Task to carry out ->
Copy everything from the line containing "At what (x,y)" down to the line containing "What do you see at coordinates (167, 32)", substituting "pause" for "stop" and leaving the rest untouched.

Provided records ->
···

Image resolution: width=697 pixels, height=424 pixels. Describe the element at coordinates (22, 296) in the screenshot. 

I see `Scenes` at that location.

···

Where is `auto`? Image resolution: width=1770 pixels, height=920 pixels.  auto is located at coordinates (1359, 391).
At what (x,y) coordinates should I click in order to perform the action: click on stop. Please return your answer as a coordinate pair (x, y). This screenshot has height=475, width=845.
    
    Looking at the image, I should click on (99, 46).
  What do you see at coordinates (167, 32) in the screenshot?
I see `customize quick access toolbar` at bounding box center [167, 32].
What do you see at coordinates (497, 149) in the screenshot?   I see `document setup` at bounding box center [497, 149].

···

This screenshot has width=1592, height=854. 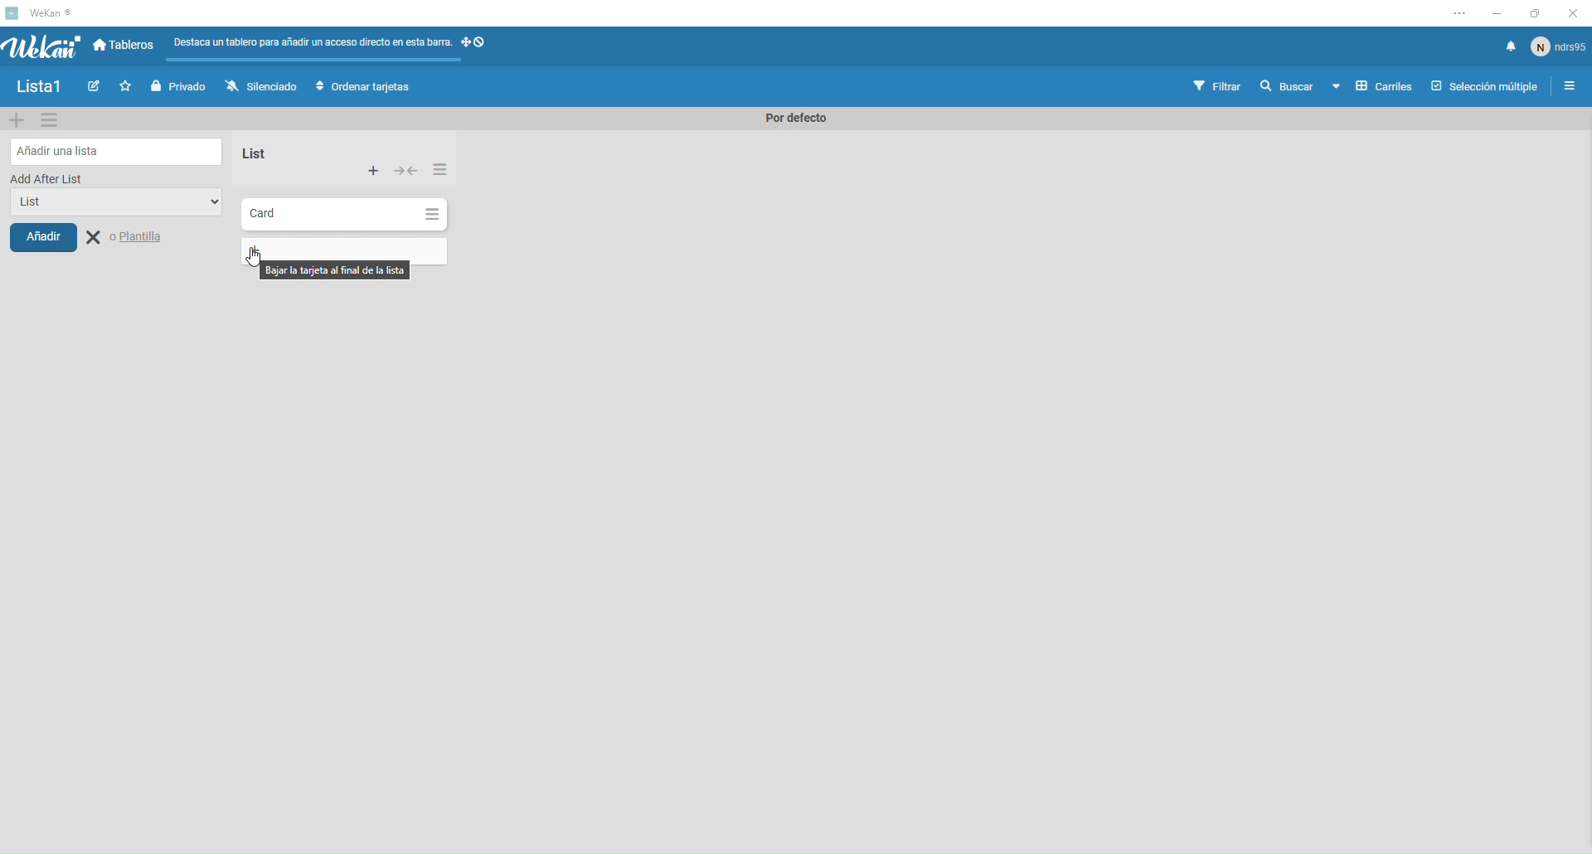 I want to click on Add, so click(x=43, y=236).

···

Correct output ->
At what (x,y) coordinates should I click in order to perform the action: click on pause. Please return your answer as a coordinate pair (x, y). This screenshot has height=475, width=845.
    
    Looking at the image, I should click on (99, 46).
  What do you see at coordinates (167, 32) in the screenshot?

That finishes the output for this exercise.